Seven out of ten adults in Britain are now protected from coronavirusby getting their vaccines or through prior infection. The number is far greater than the Government had predicted for this time of year.
Britain one step closer to herd immunity
The Office for National Statistics (ONS) recently released figures showing that 68% of adults now have coronavirus antibodies. In just one month, the level of people with antibodies has risen by one third, while COVID infections have declined, suggesting that the country’s vaccine rollout might be responsible.
The rates of antibodies were highest among older generations as they were vaccinated first and are most likely to have completed both vaccine doses. ONS statistics show that 87% of those over 70 in England have COVID antibodies.
Speaking at a Downing Street conference on Wednesday, Health Secretary Matt Hancock the number of antibodies was a ‘measure of the protection that we have collectively built up right across the country.’
In the older age groups, those who got vaccinated first are much more likely to have Covid-19 antibodies. Now seven in 10 adults have protective COVID-19 antibodies – this is the vaccination programme in action.
The modelling released by the Government’s Scientific Advisory Group for Emergencies (SAGE) predicted that less than 45% of the population would be protected from the virus by June 21st, showing just how fast the vaccine programme has rolled out across the country and the enthusiasm of its uptake.
ONS officials tracked over 20,000 people to measure the antibodies in their blood and suggest the level of COVID protection may even be underestimated as antibodies are not the only part of the immune system to attack the virus.

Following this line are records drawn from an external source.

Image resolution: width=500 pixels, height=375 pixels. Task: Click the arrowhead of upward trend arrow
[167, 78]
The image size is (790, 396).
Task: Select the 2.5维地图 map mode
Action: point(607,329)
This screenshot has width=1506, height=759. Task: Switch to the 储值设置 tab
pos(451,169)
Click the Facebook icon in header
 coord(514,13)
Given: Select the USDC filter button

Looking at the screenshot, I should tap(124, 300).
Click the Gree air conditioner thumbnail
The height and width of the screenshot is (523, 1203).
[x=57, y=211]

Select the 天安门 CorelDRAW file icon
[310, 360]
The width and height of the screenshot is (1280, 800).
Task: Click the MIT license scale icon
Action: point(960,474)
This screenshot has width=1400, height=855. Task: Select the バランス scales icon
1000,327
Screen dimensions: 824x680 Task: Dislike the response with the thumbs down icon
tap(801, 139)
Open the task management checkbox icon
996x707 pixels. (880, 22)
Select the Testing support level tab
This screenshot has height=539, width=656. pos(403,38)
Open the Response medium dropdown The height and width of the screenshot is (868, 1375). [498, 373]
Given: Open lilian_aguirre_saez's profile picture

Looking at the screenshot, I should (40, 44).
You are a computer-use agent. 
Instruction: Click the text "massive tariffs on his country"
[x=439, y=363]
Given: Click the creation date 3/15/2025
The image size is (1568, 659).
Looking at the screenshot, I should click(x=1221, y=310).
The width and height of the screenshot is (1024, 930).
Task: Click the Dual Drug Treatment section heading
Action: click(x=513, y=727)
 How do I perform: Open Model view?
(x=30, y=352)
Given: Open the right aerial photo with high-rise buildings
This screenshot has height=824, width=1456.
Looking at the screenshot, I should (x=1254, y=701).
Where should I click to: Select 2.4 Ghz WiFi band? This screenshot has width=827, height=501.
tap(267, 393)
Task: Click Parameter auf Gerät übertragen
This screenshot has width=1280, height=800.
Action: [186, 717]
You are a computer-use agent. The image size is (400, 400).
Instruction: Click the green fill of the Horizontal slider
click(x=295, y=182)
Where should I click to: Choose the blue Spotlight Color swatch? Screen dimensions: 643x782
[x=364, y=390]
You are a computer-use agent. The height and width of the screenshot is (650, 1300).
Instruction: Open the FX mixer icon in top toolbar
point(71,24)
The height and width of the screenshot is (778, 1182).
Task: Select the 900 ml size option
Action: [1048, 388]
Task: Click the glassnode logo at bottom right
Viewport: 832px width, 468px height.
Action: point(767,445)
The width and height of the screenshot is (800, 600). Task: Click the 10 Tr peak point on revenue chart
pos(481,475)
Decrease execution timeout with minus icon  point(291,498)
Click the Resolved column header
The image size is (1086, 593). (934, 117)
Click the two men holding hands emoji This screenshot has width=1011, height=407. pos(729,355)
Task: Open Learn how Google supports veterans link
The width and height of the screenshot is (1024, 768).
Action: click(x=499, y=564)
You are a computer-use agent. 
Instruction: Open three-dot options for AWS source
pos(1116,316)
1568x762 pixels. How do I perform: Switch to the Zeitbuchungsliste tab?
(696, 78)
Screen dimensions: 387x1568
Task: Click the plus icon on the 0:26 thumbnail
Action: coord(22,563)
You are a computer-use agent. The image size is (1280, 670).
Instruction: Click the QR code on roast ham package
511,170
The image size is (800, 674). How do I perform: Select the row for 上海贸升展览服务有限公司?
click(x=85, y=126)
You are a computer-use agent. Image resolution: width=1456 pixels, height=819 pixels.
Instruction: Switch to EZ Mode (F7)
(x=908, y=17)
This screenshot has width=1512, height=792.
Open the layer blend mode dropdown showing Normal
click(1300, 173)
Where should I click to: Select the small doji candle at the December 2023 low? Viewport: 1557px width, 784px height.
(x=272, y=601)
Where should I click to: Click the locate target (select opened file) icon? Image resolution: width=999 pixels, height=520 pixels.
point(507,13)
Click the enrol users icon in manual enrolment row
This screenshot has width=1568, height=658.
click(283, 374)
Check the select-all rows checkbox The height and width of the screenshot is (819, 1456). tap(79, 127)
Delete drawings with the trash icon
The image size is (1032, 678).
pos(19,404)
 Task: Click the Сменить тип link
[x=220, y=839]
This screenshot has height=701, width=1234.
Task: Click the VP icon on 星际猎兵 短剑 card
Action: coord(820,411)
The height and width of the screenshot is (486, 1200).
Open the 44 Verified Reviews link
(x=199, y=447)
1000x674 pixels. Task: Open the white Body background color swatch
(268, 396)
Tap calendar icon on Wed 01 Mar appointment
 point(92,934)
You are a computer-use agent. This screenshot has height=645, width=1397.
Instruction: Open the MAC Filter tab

Deputy Chief Medical Officer Professor Jonathan Van-Tam claims that it is not yet known just how far antibodies go to protect residents from coronavirus but hopefully, they will at least reduce the severity of infection.
Government prepares for booster programme.
On Wednesday, ministers also announced that they have already secured 60 million more doses of the Pfizer vaccine in preparation for the booster rolloutin the autumn.
The country has enough doses for the whole population, but how the booster rollout will take place is still being discussed by the joint committee on vaccination and immunisation (JCVI).
Officials claim the Government is preparing for the rollout ‘based on clinical need’ and will protect the most vulnerable from the virus and further strains come winter.